Synthesizing SWIR Data with SynthSWIR

While developing water masks to extract graphs for the graph flux estimation project, I was using deepwatermap to identify surface water from Landsat and Sentinel-2 imagery. Through the Planet Education and Research Program, I also had access to some PlanetScope imagery, which was at a much higher spatial resolution and therefore resolved smaller channels, critical for the characterization of smaller river deltas. Unfortunately, the PlanetScope imagery lacked the same spectral bands as the Landsat and Sentinel-2 imagery, and thus was incompatible with the deepwatermap package.

To address this incompatibility, I developed a basic ML model, SynthSWIR, to infer SWIR bands from RGB+NIR data. The premise is that the information encoded in the SWIR bands is highly correlated with the information encoded in the other available spectral bands to an extent that is sufficient enough to apply deepwatermap and extract water masks. Furthermore, when processing the higher-resolution Planet imagery through the deepwatermap model, we have some confidence that the model can identify surface water on imagery at a higher resolution than it was trained on because natural water bodies are highly fractal and thus self-similar across scales. While re-training deepwatermap with RGB+NIR data would have been the ideal solution, this would have required re-creating the training dataset, and obtaining access to a sufficiently large computer cluster to train the model. By developing a small “auxiliary” model that attempts to alter the input data such that it is compatible with the pre-trained deepwatermap model, the expense of re-training the larger model is avoided.

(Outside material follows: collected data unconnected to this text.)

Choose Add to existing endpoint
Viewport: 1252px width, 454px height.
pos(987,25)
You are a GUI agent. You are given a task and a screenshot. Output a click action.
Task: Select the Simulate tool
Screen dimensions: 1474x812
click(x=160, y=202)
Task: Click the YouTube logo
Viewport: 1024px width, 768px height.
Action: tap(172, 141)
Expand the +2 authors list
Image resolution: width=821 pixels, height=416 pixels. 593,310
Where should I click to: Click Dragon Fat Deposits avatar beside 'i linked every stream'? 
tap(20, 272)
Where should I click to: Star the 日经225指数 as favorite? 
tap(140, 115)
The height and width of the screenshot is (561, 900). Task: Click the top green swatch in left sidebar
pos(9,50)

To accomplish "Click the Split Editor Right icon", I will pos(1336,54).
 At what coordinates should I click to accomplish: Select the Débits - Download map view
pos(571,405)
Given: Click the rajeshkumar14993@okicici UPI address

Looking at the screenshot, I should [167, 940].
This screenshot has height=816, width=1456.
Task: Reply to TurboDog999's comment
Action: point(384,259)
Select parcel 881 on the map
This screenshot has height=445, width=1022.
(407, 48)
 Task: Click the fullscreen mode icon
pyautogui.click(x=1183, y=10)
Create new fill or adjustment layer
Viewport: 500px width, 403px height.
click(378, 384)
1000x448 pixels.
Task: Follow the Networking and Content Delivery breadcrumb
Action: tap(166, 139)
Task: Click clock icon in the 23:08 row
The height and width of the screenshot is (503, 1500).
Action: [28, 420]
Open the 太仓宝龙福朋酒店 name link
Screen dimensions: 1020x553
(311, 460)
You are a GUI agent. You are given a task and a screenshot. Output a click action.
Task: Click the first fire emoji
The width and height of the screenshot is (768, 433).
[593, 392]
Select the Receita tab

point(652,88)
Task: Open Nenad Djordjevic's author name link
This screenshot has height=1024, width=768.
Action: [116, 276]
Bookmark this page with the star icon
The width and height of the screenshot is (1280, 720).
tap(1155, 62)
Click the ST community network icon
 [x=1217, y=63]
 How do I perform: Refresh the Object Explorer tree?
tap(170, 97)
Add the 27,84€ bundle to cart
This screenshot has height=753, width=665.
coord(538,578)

The SynthSWIR model I developed does not account for the spatial arrangement of the pixels, but rather just attempts to infer the SWIR bands from the RGB+NIR data on a per-pixel basis.

Model Architecture
Neural network architecture for the SynthSWIR model

The results were promising, as we found that the results from the PlanetScope imagery resolved the smaller channels that were missed in the Landsat imagery.

Imagery comparison
Comparison between PlanetScope and Landsat imagery

When we quantified the “distance from water” in wetland imagery taken nearly coincidentally by Landsat and PlanetScope, we found that the median distance to a water body was about 50 meters closer in the Planet imagery.

Wetland comparison
Comparison in wetland imagery between Landsat and PlanetScope

To evaluate the ability of the SynthSWIR model to estimate the Landsat SWIR-1 and SWIR-2 bands, I used Landsat imagery with the SWIR bands removed and compared the results to the “true” SWIR band data. The resulting errors in the estimates were small and unbiased, suggesting that this model was able to infer the SWIR bands from the RGB+NIR data.

Model evaluation
SynthSWIR model evaluation on Landsat imagery with SWIR bands removed

I also compared the performance of this bespoke SynthSWIR model to a simpler Random Forest model, as well as naive substitution of the SWIR bands with the RGB or NIR bands before processing with deepwatermap, and consistently found that the SynthSWIR substituted SWIR bands resulted in better surface water identification results.